No time for tears; because as we all know: 


I did toss up using this one; because I did love Glee when Cory was there :'(


But in all honesty.... it's a wanky song :)

Can we still be friends....


I guess I've discovered that no...  No we can't be friends.  :'(

Sunday, September 28, 2014

Don’t you walk away!!!

The other morning, I awoke to a facebook message from a girlfriend at some ungodly 5am hour.  ‘Update your blog! I’m bored!’

I’m not sure who can be bored at 5am when there is sleeping to be done, and later in the day, I replied to say ‘there is nothing to blog about!’ And the reality is there were no new dates this weekend.  No one was rocking my world; I didn’t move any closer to the elusive ‘wild thing’ with anyone.

Wynette; this one is for you…

Today, while walking and reflecting to the sound of Diamond Dogs done Moulin Rouge style, I realised my life is a world more than blogging about some noodle headed spineless ex or a guy with Miss Daisy driving skills who had the potential to get me killed in a freak road rage incident; or even the stream of tic tac teeth, fungus fingers or impotent guitarists…

Dating a Hunchback began as a tale of woe.  Single women dating when in their 40’s and worse, dating morons that haven’t/can’t/won’t get their shit together.  And maybe that is my lot.  Maybe I’m not destined to be with someone and if that’s the case, I can’t see me no longer blogging – which means getting my act together!
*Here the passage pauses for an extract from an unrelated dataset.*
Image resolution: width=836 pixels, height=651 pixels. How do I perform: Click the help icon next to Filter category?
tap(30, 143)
Somewhat weirdly, I’m enjoying work at the moment.   Still, I applied for a job yesterday.  Why?  I need a house; which means I need to earn more money; or at least leave where I am, take all my leave as cash and put that towards my deposit.

The dating scene is quiet and I’m not chasing it.  I am talking to a builder (bring on that tool belt) who lives in Geelong and we may catch up next weekend when I go down to stay with my sister.  I quite like him too; he is my kind of people with similar family and 'tough love' kid values.
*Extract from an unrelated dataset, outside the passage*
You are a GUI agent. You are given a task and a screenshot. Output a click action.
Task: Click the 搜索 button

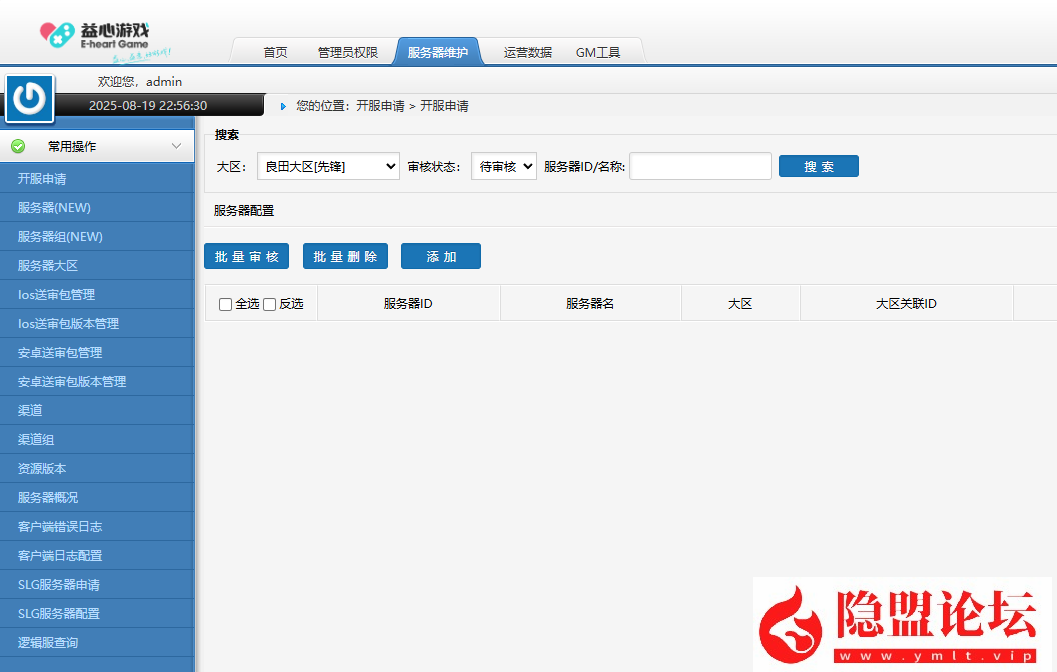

As for the title of the blog; I loved this song in my youth:


I noticed that she is playing at the Caravan Club – and I plan to be there.  I haven’t worked out who I’m going to go with as yet since my usual gig buddy is out of the country - but I have two tickets in my hot little hand and even if I have to go on my own – I’m going!

Annoying really that I basically introduced the ex to my gig world; and he introduced his friends.  Now they all go and I have no one to go with.  :'(

Other than that, life is relatively simple.  I even caught up with the ‘ex Squeeze’ through the week and gave him several boxes of records that I didn’t want.  It’s annoying.  I really like him as a person.  Why can't I hate him?  It' would be easier.

As an aside, I do think he is morphing into me.  I move to an amp and speakers, ridding myself of the preamp.  He does.  I get a Pro-ject turntable.  He does.  I get new headphones - he has to! I get a red car – he does! (admittedly, mine is way better and looking his interior just makes me want to sing Scottish songs!